Unstack

Takes an HDFS data set in stacked format and produces an unstacked (wide) HDFS data set using user-specified grouping and pivot columns.

Information at a Glance

Category Transform
Data source type HD
Sends output to other operators Yes
Data processing tool Spark SQL

The operation of Unstack is similar to a pivot operation, except that it is capable of operating on text data as well as numeric data, whereas a pivot operation works on numeric data only. Unstack takes multiple Columns to Keep (group by), a single column that contains the column names (pivot column), and a single column that contains the values of the new columns in the output data set (aggregate column) as inputs.

The maximum number of new columns that can be produced is 10,000. If the pivot column contains more than 10,000 distinct values, an error results.

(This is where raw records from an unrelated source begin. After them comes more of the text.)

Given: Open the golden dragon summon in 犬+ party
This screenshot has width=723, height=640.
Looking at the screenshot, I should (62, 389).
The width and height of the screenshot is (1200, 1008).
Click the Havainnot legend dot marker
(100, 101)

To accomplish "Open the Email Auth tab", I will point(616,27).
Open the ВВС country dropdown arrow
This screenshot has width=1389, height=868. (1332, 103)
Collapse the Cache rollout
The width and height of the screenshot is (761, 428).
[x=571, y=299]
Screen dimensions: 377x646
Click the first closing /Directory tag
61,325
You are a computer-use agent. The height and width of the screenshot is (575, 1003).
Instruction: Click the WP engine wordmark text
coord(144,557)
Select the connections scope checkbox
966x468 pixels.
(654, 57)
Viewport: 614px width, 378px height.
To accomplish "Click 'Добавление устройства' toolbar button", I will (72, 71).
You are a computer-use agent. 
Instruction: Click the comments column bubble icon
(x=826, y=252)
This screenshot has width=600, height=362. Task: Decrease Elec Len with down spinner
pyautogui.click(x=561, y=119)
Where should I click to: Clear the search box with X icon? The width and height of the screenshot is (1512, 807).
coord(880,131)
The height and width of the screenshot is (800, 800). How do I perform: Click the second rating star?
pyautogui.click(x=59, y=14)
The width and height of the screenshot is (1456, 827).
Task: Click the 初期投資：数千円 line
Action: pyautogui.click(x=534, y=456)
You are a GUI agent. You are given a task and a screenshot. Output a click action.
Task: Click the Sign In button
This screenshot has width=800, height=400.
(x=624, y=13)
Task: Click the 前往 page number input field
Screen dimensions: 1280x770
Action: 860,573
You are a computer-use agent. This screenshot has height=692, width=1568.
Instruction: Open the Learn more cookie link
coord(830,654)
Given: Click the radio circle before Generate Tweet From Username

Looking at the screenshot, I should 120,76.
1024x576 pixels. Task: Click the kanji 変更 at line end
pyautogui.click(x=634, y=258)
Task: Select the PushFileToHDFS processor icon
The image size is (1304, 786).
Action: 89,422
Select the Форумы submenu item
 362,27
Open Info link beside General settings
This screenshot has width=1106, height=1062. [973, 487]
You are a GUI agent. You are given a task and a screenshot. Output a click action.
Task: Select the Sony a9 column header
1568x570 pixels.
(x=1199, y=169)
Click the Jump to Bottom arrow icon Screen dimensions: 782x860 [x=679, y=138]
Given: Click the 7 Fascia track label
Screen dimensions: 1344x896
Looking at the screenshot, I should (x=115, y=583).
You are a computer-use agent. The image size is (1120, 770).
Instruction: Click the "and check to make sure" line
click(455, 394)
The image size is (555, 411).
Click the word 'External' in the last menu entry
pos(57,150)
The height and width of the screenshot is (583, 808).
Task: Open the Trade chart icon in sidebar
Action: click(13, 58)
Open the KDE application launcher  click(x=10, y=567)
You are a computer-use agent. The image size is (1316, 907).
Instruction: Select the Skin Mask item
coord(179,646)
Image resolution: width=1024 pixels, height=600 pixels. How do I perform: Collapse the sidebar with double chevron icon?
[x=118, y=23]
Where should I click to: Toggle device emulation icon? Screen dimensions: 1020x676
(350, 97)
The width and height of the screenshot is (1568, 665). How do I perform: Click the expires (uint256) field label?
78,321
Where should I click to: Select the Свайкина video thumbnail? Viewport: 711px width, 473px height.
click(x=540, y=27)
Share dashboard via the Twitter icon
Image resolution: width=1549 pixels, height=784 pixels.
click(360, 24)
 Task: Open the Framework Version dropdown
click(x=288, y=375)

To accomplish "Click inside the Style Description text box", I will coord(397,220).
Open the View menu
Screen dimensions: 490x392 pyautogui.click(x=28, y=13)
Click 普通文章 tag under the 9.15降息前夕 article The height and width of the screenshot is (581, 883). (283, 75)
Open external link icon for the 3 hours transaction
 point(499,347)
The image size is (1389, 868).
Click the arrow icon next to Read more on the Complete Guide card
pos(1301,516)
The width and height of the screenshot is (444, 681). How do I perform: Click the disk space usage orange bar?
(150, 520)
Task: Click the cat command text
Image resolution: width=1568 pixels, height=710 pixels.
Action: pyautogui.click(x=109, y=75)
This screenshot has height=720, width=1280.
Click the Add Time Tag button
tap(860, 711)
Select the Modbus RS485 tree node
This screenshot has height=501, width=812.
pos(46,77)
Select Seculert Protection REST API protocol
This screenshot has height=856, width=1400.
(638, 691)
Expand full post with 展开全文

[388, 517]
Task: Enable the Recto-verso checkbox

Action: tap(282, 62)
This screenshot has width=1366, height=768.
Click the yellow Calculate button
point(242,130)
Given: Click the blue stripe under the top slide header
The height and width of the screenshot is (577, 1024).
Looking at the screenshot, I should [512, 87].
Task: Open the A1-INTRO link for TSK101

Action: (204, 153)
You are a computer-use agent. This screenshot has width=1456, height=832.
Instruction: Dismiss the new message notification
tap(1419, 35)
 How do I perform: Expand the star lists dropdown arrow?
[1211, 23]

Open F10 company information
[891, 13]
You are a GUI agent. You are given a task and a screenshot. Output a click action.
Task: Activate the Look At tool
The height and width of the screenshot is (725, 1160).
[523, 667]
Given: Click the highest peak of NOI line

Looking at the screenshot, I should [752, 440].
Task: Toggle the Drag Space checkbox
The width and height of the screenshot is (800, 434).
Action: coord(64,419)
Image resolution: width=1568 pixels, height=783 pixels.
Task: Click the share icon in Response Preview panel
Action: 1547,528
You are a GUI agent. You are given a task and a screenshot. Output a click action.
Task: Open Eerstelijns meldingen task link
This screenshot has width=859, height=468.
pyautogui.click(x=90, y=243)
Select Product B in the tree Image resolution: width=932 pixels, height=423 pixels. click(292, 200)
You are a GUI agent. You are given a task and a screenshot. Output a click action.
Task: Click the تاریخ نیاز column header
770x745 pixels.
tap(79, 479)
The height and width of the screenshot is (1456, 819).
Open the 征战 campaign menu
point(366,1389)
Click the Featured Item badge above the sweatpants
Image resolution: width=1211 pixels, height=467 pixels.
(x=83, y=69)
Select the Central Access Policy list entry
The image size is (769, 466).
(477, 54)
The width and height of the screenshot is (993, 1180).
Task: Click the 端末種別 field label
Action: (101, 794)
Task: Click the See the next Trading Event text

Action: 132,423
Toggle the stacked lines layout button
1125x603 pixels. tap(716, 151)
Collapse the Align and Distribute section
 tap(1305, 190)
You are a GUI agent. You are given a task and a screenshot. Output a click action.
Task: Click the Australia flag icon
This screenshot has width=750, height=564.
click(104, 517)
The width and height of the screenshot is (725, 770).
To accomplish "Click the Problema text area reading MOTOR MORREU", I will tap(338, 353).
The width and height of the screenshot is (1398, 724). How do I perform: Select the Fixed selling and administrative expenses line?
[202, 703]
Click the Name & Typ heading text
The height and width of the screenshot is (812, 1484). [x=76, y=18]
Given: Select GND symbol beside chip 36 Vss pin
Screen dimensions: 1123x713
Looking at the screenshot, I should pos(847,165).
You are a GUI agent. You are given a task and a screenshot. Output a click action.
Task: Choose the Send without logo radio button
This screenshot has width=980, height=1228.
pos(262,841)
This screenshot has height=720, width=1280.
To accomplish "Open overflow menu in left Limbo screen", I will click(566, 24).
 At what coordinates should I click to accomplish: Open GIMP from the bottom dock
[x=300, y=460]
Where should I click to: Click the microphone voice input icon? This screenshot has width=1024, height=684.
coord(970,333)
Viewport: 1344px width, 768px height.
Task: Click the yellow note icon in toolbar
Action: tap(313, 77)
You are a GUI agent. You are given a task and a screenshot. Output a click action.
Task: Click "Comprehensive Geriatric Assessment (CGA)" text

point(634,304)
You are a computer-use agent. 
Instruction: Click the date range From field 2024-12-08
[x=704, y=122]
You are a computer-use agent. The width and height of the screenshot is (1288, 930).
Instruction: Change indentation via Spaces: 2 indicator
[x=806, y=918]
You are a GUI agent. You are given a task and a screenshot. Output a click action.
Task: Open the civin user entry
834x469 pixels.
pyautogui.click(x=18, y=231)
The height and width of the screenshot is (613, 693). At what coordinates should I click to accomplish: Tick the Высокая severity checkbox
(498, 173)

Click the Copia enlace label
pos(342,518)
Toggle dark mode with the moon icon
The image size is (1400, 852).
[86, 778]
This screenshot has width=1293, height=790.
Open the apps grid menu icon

Missing data appears as null values in the output data set. Unstack handles all column types as inputs except date/time and Boolean.

Input

A single tabular data set.

Configuration

Parameter Description
Notes Any notes or helpful information about this operator's parameter settings. When you enter content in the Notes field, a yellow asterisk is displayed on the operator.
New Column Names A column name that contains the new column header.
New Column Values A column name that contains the values.
Aggregation Method The method that aggregates the new values.
Columns to Keep Any number of non-date/time and Boolean columns.
Storage Format Select the format in which to store the results. The storage format is determined by your type of operator.

Typical formats are Avro, CSV, TSV, or Parquet.

Compression Select the type of compression for the output.
Available Parquet compression options.
  • GZIP
  • Deflate
  • Snappy
  • no compression

Available Avro compression options.

  • Deflate
  • Snappy
  • no compression
Output Directory The location to store the output files.
Output Name The name to contain the results.
Overwrite Output Specifies whether to delete existing data at that path.
  • Yes - if the path exists, delete that file and save the results.
  • No - fail if the path already exists.
Advanced Spark Settings Automatic Optimization
  • Yes specifies using the default Spark optimization settings.
  • No enables providing customized Spark optimization. Click Edit Settings to customize Spark optimization. See Advanced Settings Dialog Box for more information.

Output

Visual Output
A tabular preview of the output data set. Summary output includes parameters selected, input data size, and output location.
Data Output
A single tabular data set.
Note: Unstack is a 'semi-terminal' operator. A partial schema can be transmitted to subsequent operators at design time, but you must run the operator for subsequent operators to see the final output schema.

Example

In the following illustration, name and date are the row identifiers, while header and value are the columns to pivot. To complete the operation, Unstack pivots the text values (text value 1 and text value 2), and then places the values in the proper row. Where name equals cc, there is only one date (date4) and two headers. This results in one row. Where name equals bb, there are three dates, each with one header. This results in three rows. Columns in which the header values do not exist for the dates are left empty.